Hi
We all know that the Zonefill code is not performance optimized together with teardrops. This is in my view not a critical issue however a bit annoying since Zonefilling takes hours for my design.
However what is strange:
When I Zonefill, my CPU (AMD 5950X) gets 22% utilization and is stuck at 0.75GHz (!) instead of around 4-5GHz. Making the whole machine practically unusable. (Maybe this is also a reason why it takes for me soooo long to fill). Is there something in the code holding the CPU frequency back?
Without teardrops, a zone refill takes around 4s, and with teardrops it takes around 16s on my Ryzen 5600G (Short peak >80% CPU usage, and for the rest <12%).
Does it really take over an hour, or was that meant figuratively? I’ve been on this forum for quite a long time now, and occasionally someone mentions that KiCad is very slow. Most often this is some sort of bug that is related to the graphics driver, or incompatible (old?) hardware.
Hmm strange this design with my setup (took Rev G) works fast (12-13 sec with teardrops). Both with and without teardrops. Also CPU was correctly (4-5GHz) used and this 0.75GHz limitation was not observable. So I was able to reproduce your high performance with my rig.
Unfortunately I’m not allowed to share the Design with the observable issue. However the design is also basically finished now so this is not a critical issue at all. The complexity of my design is comparable, its 8L and a bigger BGA, more fills etc. but basically should still be in the seconds range or so.
So even when you consider a 6x slower CPU speed (whatever strange reason), the difference is not explainable.
KiCad Chokes a bit on the drawing on the silkscreen (with a lot of small vectors) and this causes a quite extreme slowdown of KiCad. But I don’t remember exactly in what part or when in KiCad. It was one or two years ago that I worked on that project.
If there is such a bottleneck in your project, you can find it by making a copy of your project, then deleting some likely candidates and test performance. If there is no obvious bottleneck, then delete roughly half of the PCB in each iteration.

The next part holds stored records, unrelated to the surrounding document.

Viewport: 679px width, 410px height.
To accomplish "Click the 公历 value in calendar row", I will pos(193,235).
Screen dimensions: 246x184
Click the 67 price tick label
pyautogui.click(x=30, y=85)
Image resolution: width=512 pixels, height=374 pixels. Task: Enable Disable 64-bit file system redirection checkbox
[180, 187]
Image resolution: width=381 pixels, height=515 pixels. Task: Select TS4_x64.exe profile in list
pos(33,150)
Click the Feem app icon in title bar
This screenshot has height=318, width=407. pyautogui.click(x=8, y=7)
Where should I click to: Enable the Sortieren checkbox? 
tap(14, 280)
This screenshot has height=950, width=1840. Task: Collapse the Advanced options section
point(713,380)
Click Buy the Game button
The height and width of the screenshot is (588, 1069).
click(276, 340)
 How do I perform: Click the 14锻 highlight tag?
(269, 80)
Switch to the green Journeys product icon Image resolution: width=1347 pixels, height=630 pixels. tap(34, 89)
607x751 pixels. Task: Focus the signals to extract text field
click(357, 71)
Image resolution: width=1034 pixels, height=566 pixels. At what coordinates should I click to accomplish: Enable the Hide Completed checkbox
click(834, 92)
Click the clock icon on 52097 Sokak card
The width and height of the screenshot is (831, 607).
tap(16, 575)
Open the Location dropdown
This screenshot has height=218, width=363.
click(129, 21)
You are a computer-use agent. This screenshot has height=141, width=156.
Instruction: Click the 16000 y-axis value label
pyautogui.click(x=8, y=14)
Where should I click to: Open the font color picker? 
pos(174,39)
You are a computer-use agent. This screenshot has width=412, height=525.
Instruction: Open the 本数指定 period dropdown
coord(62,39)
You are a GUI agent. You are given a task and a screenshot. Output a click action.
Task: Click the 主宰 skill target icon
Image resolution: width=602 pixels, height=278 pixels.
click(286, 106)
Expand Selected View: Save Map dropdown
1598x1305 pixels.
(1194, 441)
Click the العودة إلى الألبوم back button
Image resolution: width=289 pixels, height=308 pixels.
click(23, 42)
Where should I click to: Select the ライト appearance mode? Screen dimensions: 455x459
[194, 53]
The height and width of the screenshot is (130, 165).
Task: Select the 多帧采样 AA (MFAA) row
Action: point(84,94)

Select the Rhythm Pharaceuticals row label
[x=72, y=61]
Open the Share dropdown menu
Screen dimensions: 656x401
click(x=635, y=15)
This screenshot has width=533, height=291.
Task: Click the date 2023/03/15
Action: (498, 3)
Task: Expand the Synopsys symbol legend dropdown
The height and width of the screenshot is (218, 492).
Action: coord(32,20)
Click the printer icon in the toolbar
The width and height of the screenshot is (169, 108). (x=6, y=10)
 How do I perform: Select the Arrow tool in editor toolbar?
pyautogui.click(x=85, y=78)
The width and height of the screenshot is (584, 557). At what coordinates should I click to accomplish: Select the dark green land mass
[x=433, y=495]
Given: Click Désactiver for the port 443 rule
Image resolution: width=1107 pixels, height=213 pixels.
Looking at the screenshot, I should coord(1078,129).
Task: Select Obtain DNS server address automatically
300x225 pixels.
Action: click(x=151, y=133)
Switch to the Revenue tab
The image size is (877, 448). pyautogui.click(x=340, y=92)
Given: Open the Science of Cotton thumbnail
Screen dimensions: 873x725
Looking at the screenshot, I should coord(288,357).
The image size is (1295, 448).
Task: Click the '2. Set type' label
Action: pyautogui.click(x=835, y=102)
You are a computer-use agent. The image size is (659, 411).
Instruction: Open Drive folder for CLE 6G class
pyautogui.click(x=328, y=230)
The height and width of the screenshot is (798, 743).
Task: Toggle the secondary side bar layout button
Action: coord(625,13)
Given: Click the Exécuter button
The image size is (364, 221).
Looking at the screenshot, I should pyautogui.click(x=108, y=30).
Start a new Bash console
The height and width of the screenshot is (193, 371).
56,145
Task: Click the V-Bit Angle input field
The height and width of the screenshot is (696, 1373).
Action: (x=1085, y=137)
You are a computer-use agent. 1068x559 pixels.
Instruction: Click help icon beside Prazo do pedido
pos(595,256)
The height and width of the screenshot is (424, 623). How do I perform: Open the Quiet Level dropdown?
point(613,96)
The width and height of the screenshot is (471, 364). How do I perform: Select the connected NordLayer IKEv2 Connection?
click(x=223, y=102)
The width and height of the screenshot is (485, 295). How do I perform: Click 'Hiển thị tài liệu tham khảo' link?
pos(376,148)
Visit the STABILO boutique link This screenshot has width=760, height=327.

It is also possible to make a bug report on gitlab confidential. Once an issue becomes confidential, then very few people can see it. This is not only about your project, by making a bug report, you can help with tracking down bugs and improve KiCad. But it’s also understandable you don’t want to risk this with a confidential design. But it’s quite clear this is some sort of bug behavior, and not normal for KiCad to take >30 minute to re-calculate zone geometry.